Schenectady Center has had eight resident deaths.

Each of the facilities maintains a daily online dashboard showing the number of infections, a step many facilities don’t take.

Spokesman Jeff Jacomowitz said all of the company’s facilities have complied with all state and federal guidance through the entire crisis, and each Capital Region facility has now received three vaccination visits from Walgreens pharmacists.

He said some of the facilities are now COVID-free after a spate of infections.
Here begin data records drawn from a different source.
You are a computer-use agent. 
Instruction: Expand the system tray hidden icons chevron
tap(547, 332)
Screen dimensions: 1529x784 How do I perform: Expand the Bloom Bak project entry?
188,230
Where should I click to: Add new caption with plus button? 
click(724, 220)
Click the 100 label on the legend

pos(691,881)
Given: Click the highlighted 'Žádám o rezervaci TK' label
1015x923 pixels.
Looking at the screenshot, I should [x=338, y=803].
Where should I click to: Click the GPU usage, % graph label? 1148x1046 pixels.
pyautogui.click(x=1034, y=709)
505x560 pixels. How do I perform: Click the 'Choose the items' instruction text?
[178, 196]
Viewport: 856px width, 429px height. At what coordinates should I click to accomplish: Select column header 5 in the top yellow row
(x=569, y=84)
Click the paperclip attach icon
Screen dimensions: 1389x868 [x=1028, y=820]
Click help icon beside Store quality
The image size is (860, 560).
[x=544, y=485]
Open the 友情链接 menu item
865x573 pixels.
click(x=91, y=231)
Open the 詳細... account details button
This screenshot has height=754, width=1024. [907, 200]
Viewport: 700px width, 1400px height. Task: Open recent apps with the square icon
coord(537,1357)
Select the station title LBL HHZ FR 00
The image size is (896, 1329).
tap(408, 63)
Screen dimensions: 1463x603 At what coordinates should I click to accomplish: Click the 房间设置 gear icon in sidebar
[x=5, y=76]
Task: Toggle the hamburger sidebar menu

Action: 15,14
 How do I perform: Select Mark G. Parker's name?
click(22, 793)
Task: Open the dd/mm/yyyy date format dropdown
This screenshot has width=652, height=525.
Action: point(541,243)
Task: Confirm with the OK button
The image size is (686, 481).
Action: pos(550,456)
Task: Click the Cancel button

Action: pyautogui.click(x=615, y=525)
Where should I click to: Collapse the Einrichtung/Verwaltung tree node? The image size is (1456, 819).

What causes one facility to have a surge of deaths and another to escape relatively unscathed, and why that might mirror or go directly opposite the trends in the surrounding community, is a question for the federal Centers for Disease Control, he added.

For the specific complaints lodged against the for-profit industry — inadequate staffing and siphoned profits — Jackomowitz said Centers immediately addresses staffing gaps with floating and traveling nurses and with bonus days to staff who agree to work on a day off.

The idea of revenue being siphoned to spinoff companies is a false claim that disgruntled employees make, he added.

Jacomowitz said vaccination and preparation are making a difference as the one-year mark nears.

“All in all, we hope that the hard COVID times are behind us and like the beginning of the post-holiday wave, our facilities were better equipped in the winter versus last spring when testing was nearly non-existent. If another spike happens, we will be ready for it.”